Study text:
According to the present PET data, the minimum duration of wash-out period (1 week) between the treatment periods can be considered sufficient to ensure almost complete elimination of nalmefene from the brain before the initiation of the second study period. Conversely, the maximum duration of the wash-out period (1 month) was defined so as to minimize the possibility of genuine changes caused by time (eg seasonal variability).

In the present study, nalmefene occupancies were derived from the detected BPs of [11C]carfentanil, which were defined as k3/k4 (Slifstein and Laruelle, 2001) using the simplified reference tissue model (Lammertsma and Hume, 1996), and the occipital cortex was used as the reference tissue. Such reference tissue modelling has been shown to produce BP estimates in reasonable agreement with those yielded by the more accurate compartmental modelling with a blood input function (Endres et al, 2003). However, nonspecific binding causes negative bias in BP values, which is independent on the occupancy level, and was thus cancelled out in the occupancy measure.

The indirect quantification of nalmefene binding at μ-opioid receptors in this study is based on an assumption that [11C]carfentanil competes with nalmefene for binding at the receptors (Hietala, 1999). In addition to μ-opioid receptors, nalmefene has also substantial affinity for δ- and κ-opioid receptors (Culpepper-Morgan et al, 1995; Emmerson et al, 1994), but [11C]carfentanil is a highly μ-opioid receptor-selective agonist tracer (Ki=0.024 nM) (Stahl et al, 1977; Subramanian et al, 2000). Hence, the binding competition at μ-opioid receptors by these ligands might to some extent reflect the clinical situation, in which nalmefene competes with endogenous opioid peptides. It is, however, not known to what extent μ-opioid receptors should be occupied by an antagonist to block the pharmacological effects of endogenous opioid peptides, but a potent synthetic μ-opioid receptor agonist methadone has been suggested to be clinically effective in doses that result in a low (<10%) μ-opioid receptor occupancy (Melichar et al, 2004). Thus, a very high (>90%) μ-opioid receptor occupancy might be a prerequisite for the successful treatment of alcoholic patients with an opioid antagonist.

Task objective:
Quote the nalmefene passage word for word, from "In the present" to "the occupancy measure.", inclusive. The listing that follows is separate material and has no connection to the nalmefene passage.

Information provided:
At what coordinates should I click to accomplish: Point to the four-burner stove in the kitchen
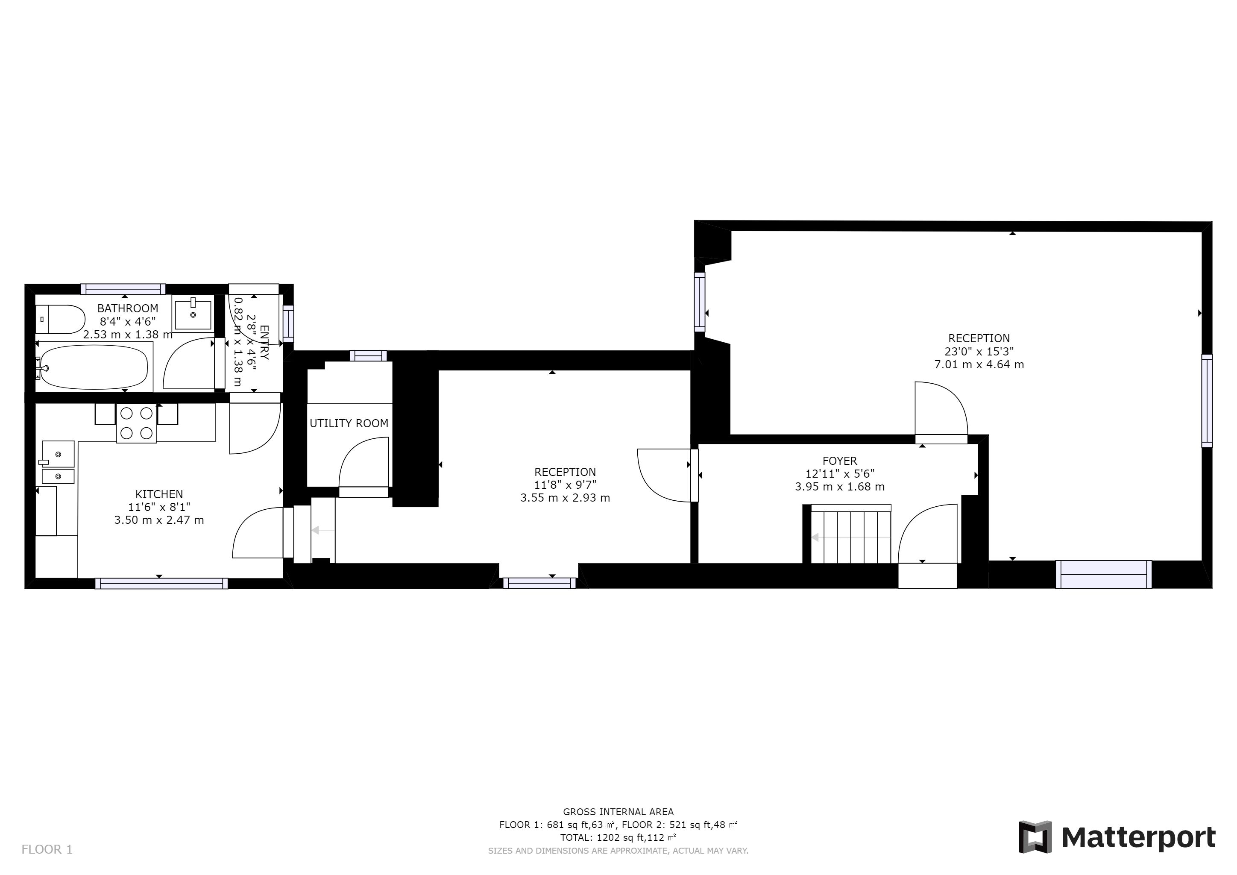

Written reply:
In the present study, nalmefene occupancies were derived from the detected BPs of [11C]carfentanil, which were defined as k3/k4 (Slifstein and Laruelle, 2001) using the simplified reference tissue model (Lammertsma and Hume, 1996), and the occipital cortex was used as the reference tissue. Such reference tissue modelling has been shown to produce BP estimates in reasonable agreement with those yielded by the more accurate compartmental modelling with a blood input function (Endres et al, 2003). However, nonspecific binding causes negative bias in BP values, which is independent on the occupancy level, and was thus cancelled out in the occupancy measure.